> **Aim of the task**
This exercise asks for the records to be retyped exactly as they read.

> **Data entries**
- - -
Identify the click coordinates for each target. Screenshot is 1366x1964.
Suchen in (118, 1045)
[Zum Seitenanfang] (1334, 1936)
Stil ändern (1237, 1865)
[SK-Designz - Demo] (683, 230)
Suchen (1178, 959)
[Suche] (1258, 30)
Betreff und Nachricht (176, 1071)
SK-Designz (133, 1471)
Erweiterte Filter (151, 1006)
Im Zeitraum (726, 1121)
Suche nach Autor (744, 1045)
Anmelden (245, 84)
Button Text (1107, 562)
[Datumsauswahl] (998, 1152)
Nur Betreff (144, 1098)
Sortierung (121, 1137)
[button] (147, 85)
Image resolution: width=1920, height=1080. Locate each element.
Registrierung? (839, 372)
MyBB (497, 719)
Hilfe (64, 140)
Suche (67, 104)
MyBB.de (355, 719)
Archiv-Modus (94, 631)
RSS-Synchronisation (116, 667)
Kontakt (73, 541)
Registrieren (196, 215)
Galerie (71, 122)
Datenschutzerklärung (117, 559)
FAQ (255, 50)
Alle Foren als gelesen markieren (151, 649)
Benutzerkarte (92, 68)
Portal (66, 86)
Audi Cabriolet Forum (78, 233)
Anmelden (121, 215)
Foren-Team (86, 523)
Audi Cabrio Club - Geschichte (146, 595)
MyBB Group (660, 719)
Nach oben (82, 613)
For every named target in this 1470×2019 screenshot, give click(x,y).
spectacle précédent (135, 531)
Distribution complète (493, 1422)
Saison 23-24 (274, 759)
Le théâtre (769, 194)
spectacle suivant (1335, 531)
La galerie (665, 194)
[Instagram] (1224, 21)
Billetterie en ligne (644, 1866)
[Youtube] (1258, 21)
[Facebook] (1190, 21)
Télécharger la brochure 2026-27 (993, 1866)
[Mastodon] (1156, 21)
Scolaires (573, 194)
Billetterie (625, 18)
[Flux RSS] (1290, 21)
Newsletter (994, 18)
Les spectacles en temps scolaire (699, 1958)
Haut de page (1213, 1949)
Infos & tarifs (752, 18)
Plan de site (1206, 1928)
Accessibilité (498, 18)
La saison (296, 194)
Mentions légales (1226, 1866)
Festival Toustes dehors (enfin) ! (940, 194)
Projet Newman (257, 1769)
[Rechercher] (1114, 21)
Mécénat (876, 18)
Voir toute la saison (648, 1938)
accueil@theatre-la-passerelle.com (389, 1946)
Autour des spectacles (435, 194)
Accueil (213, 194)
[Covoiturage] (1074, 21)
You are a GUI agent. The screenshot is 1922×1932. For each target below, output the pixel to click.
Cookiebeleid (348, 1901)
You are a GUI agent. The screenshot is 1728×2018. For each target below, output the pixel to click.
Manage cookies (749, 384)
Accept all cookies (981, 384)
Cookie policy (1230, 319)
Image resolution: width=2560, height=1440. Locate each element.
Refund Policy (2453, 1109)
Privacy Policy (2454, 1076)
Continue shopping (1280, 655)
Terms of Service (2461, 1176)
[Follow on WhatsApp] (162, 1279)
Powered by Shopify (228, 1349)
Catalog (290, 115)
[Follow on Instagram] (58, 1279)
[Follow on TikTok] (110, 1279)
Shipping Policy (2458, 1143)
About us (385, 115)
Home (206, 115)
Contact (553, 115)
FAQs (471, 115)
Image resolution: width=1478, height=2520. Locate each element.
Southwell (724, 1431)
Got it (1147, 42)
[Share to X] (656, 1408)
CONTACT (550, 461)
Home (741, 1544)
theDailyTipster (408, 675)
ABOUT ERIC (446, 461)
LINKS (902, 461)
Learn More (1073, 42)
- - -
> **Answer box**
Identify the click coordinates for each target. Screenshot is 1366x1964.
Suchen in (118, 1045)
[Zum Seitenanfang] (1334, 1936)
Stil ändern (1237, 1865)
[SK-Designz - Demo] (683, 230)
Suchen (1178, 959)
[Suche] (1258, 30)
Betreff und Nachricht (176, 1071)
SK-Designz (133, 1471)
Erweiterte Filter (151, 1006)
Im Zeitraum (726, 1121)
Suche nach Autor (744, 1045)
Anmelden (245, 84)
Button Text (1107, 562)
[Datumsauswahl] (998, 1152)
Nur Betreff (144, 1098)
Sortierung (121, 1137)
[button] (147, 85)
Image resolution: width=1920, height=1080. Locate each element.
Registrierung? (839, 372)
MyBB (497, 719)
Hilfe (64, 140)
Suche (67, 104)
MyBB.de (355, 719)
Archiv-Modus (94, 631)
RSS-Synchronisation (116, 667)
Kontakt (73, 541)
Registrieren (196, 215)
Galerie (71, 122)
Datenschutzerklärung (117, 559)
FAQ (255, 50)
Alle Foren als gelesen markieren (151, 649)
Benutzerkarte (92, 68)
Portal (66, 86)
Audi Cabriolet Forum (78, 233)
Anmelden (121, 215)
Foren-Team (86, 523)
Audi Cabrio Club - Geschichte (146, 595)
MyBB Group (660, 719)
Nach oben (82, 613)
For every named target in this 1470×2019 screenshot, give click(x,y).
spectacle précédent (135, 531)
Distribution complète (493, 1422)
Saison 23-24 (274, 759)
Le théâtre (769, 194)
spectacle suivant (1335, 531)
La galerie (665, 194)
[Instagram] (1224, 21)
Billetterie en ligne (644, 1866)
[Youtube] (1258, 21)
[Facebook] (1190, 21)
Télécharger la brochure 2026-27 (993, 1866)
[Mastodon] (1156, 21)
Scolaires (573, 194)
Billetterie (625, 18)
[Flux RSS] (1290, 21)
Newsletter (994, 18)
Les spectacles en temps scolaire (699, 1958)
Haut de page (1213, 1949)
Infos & tarifs (752, 18)
Plan de site (1206, 1928)
Accessibilité (498, 18)
La saison (296, 194)
Mentions légales (1226, 1866)
Festival Toustes dehors (enfin) ! (940, 194)
Projet Newman (257, 1769)
[Rechercher] (1114, 21)
Mécénat (876, 18)
Voir toute la saison (648, 1938)
accueil@theatre-la-passerelle.com (389, 1946)
Autour des spectacles (435, 194)
Accueil (213, 194)
[Covoiturage] (1074, 21)
You are a GUI agent. The screenshot is 1922×1932. For each target below, output the pixel to click.
Cookiebeleid (348, 1901)
You are a GUI agent. The screenshot is 1728×2018. For each target below, output the pixel to click.
Manage cookies (749, 384)
Accept all cookies (981, 384)
Cookie policy (1230, 319)
Image resolution: width=2560, height=1440. Locate each element.
Refund Policy (2453, 1109)
Privacy Policy (2454, 1076)
Continue shopping (1280, 655)
Terms of Service (2461, 1176)
[Follow on WhatsApp] (162, 1279)
Powered by Shopify (228, 1349)
Catalog (290, 115)
[Follow on Instagram] (58, 1279)
[Follow on TikTok] (110, 1279)
Shipping Policy (2458, 1143)
About us (385, 115)
Home (206, 115)
Contact (553, 115)
FAQs (471, 115)
Image resolution: width=1478, height=2520. Locate each element.
Southwell (724, 1431)
Got it (1147, 42)
[Share to X] (656, 1408)
CONTACT (550, 461)
Home (741, 1544)
theDailyTipster (408, 675)
ABOUT ERIC (446, 461)
LINKS (902, 461)
Learn More (1073, 42)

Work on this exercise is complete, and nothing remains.